Although we will be building on top of our Spring Boot starter, 99% of the terminologies used in this guide are the same for the plain Java stack as well. The only differentiator should be the means of Dependency Injection.

Security

The abstractions in JUDO take care of essential security concepts, such as utilizing prepared statements for database queries, but the Entity Layer itself does not provide any high-level security abstractions, such as RBAC or similar.

Such concepts will be either brought in by higher-level Modules later, or developers could add them to their stacks right now according to their business needs.

Entities

Entities act as the data holders of the architecture. They are usually modeled in a way which represents the domain. Developers can model business rules and consistency rules on entities besides data structure.

Every entity is represented as a table in the database.

Entity relations are represented as foreign-keys.

When generating the SDK for the Entity Module, the generator generates DAOs (Data Access Object), and Builders for every Entity and parameters. This should allow developers to use type-safe intuitive APIs instead of e.g.: error-prone strings, etc…

DAOs

Data Access Objects (a.k.a. DAOs) are responsible to manage the Entities. These elements of the SDK are used as entry points which we can use to fetch, create, or mutate entities.

It is important to note that in JUDO, developers cannot persist mutations on Entities directly. Changes made to entities must be persisted with the use of DAOs.

Entity Lifecycle

Given the following entity:

entity Address {
    field required String street;
    field required String city;
    field String country;
}

After code generation, we will get the following DAO APIs:

@Autowired
Address.AddressDao addressDao;

@Test
void testCRUD() {
    Address address = addressDao.create(/* ... */);
    address = addressDao.update(/* ... */);
    addressDao.delete(address);
    addressDao.getById(/* ... */);
    addressDao.query(/* ... */);
    addressDao.getAll();
}

Entity Creation

By writing the following Java code:

@Autowired
Address.AddressDao addressDao;

@Test
void testCreate() {
    Address address = addressDao.create(Address.builder()
        .withCity("Budapest")
        .withCountry("Hungary")
        .build()
    );
}

We should observe:

that we can utilize Builders (Address.builder()) to easily create raw instances of Entities
we are using the .create() method of the DAO
the create() method returns an instance of our entity if the operation is successful.

Default values

Entity fields and identifiers may have default values defined for them which can reduce the need of manual coding when applicable.
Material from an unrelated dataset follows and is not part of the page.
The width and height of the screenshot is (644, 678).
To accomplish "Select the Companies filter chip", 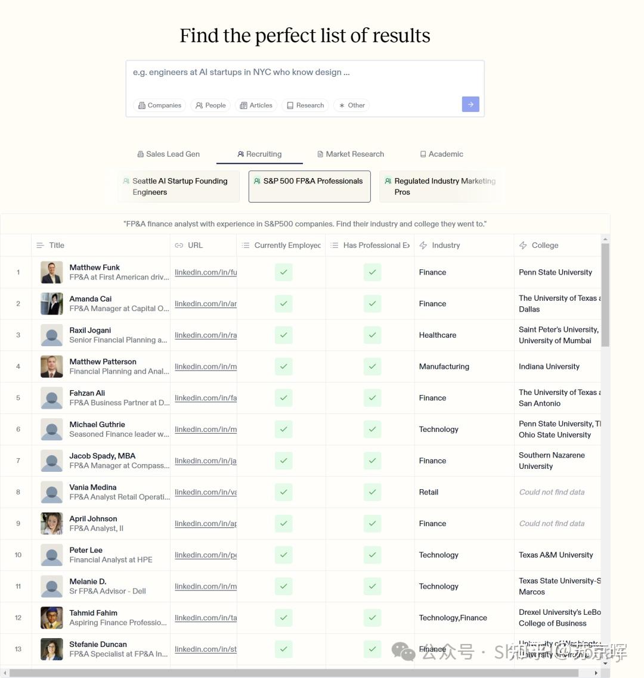I will coord(160,105).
Default values are assigned by the framework to primitive fields on Entity creation only!

Example:

enum OrderStatus {
    OPEN = 1;
    PAID = 2;
    DELIVERED = 3;
}

entity Order {
    field required OrderStatus status = OrderStatus#OPEN;
    field Integer price = 1500;
    // ...
}

Using the example above, the following should be expected:

@Autowired
Order.OrderDao orderDao;

@Test
void testDefaults() {
    Order myOrder = orderDao.create(Order.builder().build());

    assertEquals(OrderStatus.OPEN, myOrder.getStatus());
    assertEquals(Optional.of(1500L), myOrder.getPrice());
}

Entity Retrieval / Fetching

Through direct DAO operations, entities can be fetched in multiple ways.

By one’s own ID
By fetching all
By forming a custom query

Fetching by id:

@Autowired
Address.AddressDao addressDao;

@Test
void testFetch() {
    Optional<Address> addressAgain = addressDao.getById(address.get__identifier());
}

The .getById() method in most cases should be used when we would like to fetch an updated version of an entity for which we already have a reference to.

Fetching every entity in the database:

@Autowired
Address.AddressDao addressDao;

@Test
void testAll() {
    List<Address> addressList = addressDao.getAll();
}

The .getAll() method should be used carefully, because for large data-sets, it could have a quite significant impact on performance.

Fetching with a custom query:

@Autowired
Address.AddressDao addressDao;

@Test
void testQuery() {
    List<Address> addressesInBudapest = addressDao.query()
        .filterByCity(StringFilter.equalTo("Budapest"))
        .limit(20)
        .orderBy(Address.Attribute.CITY) // or
        //.orderByDescending(Address.Attribute.CITY)
        .execute();
}

Every DAO has a .query() method which is a builder.

This builder will have .filter() methods on it based on the corresponding fields of each Entity.

Additionally, to filters, we support a .limit() method as well, where you may define how many elements you’d like to fetch.

Sorting can be achieved by adding the .orderBy() or .orderByDescending() method calls to the builder, and providing the field which we would like to use.

Multiple fields may be used for sorting and filtering as well.

As a last step, every query must be fired by calling the .execute() method.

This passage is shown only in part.